On congruences between normalized eigenforms with different sign at a Steinberg prime (Q1709567)

Summary: Let \(f\) be a newform of weight \(2\) on \(\Gamma_0(N)\) with Fourier \(q\)-expansion \(f(q)=q+\sum_{n\geq 2} a_n q^n\), where \(\Gamma_0(N)\) denotes the group of invertible matrices with integer coefficients, upper triangular mod \(N\). Let \(p\) be a prime dividing \(N\) once, \(p\parallel N\), a Steinberg prime. Then, it is well known that \(a_p\in\{1,-1\}\). We denote by \(K_f\) the field of coefficients of \(f\). Let \(\lambda\) be a finite place in \(K_f\) not dividing \(2p\) and assume that the mod \(\lambda\) Galois representation attached to \(f\) is irreducible.
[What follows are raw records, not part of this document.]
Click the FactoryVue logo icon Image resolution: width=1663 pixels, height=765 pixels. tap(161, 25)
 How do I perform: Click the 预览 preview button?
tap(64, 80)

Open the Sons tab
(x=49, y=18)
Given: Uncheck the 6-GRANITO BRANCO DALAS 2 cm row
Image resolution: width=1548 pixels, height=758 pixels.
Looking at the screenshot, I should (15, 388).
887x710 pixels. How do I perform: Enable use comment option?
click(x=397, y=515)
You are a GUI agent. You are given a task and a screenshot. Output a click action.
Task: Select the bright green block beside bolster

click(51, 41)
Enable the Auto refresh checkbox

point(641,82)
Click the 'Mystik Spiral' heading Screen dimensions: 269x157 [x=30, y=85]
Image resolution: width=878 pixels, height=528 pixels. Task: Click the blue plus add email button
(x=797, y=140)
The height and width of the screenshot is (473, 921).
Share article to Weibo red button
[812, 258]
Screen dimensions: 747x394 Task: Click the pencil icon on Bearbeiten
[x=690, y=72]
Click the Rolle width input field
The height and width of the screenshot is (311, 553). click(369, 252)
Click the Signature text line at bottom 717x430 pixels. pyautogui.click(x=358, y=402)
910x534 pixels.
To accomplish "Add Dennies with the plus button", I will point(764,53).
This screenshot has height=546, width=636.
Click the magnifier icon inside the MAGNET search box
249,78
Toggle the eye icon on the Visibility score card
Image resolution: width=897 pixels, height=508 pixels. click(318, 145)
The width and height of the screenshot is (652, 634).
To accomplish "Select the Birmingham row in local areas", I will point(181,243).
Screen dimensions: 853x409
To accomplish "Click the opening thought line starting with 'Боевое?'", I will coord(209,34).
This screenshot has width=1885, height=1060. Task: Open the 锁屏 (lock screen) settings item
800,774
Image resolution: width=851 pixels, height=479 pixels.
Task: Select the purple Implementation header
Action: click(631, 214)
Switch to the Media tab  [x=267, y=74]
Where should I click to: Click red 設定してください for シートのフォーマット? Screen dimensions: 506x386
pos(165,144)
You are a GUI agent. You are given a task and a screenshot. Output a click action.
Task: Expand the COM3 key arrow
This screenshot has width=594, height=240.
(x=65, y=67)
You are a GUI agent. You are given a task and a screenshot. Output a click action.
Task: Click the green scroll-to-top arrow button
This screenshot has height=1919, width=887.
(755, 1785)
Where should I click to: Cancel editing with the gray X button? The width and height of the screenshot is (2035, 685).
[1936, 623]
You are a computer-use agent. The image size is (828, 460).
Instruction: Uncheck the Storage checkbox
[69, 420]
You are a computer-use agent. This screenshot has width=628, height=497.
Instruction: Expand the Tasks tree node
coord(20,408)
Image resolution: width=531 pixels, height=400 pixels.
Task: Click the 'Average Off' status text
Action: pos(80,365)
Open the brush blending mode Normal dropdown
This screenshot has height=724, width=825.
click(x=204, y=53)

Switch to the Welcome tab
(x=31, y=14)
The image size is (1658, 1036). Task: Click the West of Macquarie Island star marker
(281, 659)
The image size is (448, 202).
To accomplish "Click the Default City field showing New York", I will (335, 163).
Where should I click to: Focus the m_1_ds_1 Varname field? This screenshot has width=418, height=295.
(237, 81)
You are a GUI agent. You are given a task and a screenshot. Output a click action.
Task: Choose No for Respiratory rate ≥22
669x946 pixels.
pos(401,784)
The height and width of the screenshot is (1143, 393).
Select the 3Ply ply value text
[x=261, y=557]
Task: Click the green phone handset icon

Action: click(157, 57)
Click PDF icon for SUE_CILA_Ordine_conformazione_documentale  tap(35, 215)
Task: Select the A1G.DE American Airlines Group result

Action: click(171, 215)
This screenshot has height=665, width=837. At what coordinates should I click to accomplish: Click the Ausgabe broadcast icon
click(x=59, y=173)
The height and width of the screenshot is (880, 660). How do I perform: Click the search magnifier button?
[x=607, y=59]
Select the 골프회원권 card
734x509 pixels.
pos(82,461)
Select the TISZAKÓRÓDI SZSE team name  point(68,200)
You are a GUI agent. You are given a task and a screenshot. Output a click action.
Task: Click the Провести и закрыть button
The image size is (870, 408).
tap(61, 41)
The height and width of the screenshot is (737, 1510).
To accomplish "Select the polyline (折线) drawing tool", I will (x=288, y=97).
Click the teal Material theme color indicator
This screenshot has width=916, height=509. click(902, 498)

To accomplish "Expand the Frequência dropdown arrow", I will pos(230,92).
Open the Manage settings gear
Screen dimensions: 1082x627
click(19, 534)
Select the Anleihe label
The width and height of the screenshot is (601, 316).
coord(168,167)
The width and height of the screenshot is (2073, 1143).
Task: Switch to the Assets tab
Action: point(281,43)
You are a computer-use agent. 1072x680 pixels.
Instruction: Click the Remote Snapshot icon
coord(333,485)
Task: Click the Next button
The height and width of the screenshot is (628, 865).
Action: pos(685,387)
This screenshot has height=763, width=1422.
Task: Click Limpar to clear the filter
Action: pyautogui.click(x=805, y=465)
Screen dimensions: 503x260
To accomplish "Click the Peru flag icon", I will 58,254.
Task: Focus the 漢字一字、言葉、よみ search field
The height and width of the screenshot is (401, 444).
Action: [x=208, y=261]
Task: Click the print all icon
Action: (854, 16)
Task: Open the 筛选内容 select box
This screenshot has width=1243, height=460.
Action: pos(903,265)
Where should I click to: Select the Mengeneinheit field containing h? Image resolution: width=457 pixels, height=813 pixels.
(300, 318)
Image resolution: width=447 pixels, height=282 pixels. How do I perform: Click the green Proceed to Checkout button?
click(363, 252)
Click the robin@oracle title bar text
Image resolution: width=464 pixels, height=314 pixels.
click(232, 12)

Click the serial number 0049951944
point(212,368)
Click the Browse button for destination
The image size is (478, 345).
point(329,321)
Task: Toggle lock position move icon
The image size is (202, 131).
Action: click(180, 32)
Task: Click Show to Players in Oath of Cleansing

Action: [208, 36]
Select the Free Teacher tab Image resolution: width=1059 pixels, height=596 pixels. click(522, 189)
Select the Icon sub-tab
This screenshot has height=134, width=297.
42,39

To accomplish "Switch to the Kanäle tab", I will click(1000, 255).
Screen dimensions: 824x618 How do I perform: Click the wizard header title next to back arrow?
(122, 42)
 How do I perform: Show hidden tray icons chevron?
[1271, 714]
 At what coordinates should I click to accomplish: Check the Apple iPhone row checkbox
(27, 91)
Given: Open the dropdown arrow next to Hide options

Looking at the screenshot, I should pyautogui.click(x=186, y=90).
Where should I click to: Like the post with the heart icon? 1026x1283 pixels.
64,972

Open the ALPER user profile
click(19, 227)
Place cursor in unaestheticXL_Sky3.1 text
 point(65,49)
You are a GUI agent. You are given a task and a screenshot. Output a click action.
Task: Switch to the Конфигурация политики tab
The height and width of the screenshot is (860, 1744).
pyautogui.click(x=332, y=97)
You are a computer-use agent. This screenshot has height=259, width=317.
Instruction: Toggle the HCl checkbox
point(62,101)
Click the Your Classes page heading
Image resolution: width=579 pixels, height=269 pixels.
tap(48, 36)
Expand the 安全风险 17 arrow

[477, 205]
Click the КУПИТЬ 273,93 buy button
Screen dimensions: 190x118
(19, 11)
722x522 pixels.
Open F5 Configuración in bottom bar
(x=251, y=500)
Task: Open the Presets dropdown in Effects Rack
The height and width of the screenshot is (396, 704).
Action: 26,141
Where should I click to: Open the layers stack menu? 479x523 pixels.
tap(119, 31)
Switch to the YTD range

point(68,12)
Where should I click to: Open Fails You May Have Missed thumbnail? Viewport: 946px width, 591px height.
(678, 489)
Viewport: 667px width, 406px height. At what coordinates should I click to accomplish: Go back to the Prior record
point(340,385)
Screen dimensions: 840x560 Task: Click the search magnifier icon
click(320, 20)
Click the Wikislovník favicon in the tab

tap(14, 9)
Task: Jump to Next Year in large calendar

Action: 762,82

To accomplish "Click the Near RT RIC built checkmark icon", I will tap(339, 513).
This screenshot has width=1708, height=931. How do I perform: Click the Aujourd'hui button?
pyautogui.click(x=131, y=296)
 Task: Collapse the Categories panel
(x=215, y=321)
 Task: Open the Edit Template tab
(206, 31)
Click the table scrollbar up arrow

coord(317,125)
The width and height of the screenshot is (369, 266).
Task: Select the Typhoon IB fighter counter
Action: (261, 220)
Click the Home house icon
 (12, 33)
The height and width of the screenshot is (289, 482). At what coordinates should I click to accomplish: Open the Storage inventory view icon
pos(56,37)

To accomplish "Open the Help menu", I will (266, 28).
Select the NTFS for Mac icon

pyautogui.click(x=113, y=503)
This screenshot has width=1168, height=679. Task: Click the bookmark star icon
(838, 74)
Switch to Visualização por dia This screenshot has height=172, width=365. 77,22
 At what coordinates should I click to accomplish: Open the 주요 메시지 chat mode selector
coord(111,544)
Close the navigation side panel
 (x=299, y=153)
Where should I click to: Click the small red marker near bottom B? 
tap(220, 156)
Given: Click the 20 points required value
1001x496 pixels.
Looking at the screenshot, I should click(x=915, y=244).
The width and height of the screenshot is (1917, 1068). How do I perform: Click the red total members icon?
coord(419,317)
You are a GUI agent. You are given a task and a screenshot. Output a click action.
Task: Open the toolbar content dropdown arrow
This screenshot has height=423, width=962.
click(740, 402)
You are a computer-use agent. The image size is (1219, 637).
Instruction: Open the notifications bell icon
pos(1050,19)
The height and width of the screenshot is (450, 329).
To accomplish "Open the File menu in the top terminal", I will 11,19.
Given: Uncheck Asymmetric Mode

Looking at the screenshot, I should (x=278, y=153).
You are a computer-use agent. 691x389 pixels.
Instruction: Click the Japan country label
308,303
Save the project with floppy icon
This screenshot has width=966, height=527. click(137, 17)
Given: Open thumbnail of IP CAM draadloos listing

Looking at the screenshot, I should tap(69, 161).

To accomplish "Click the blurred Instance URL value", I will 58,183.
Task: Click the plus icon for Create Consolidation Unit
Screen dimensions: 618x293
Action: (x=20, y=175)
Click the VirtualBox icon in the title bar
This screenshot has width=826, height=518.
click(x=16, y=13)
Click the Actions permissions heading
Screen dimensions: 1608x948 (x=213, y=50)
In this paper we will give necessary and sufficient conditions for the existence of another Hecke eigenform \(f^\prime(q)=q+\sum_{n\geq 2} a^\prime_n q^n\) \(p\)-new of weight \(2\) on \(\Gamma_0(N)\) and a finite place \(\lambda^\prime\) of \(K_{f^\prime}\) such that \(a_p=-a^\prime_p\) and the Galois representations \(\bar\rho_{f,\lambda}\) and \(\bar\rho_{f^\prime,\lambda^\prime}\) are isomorphic.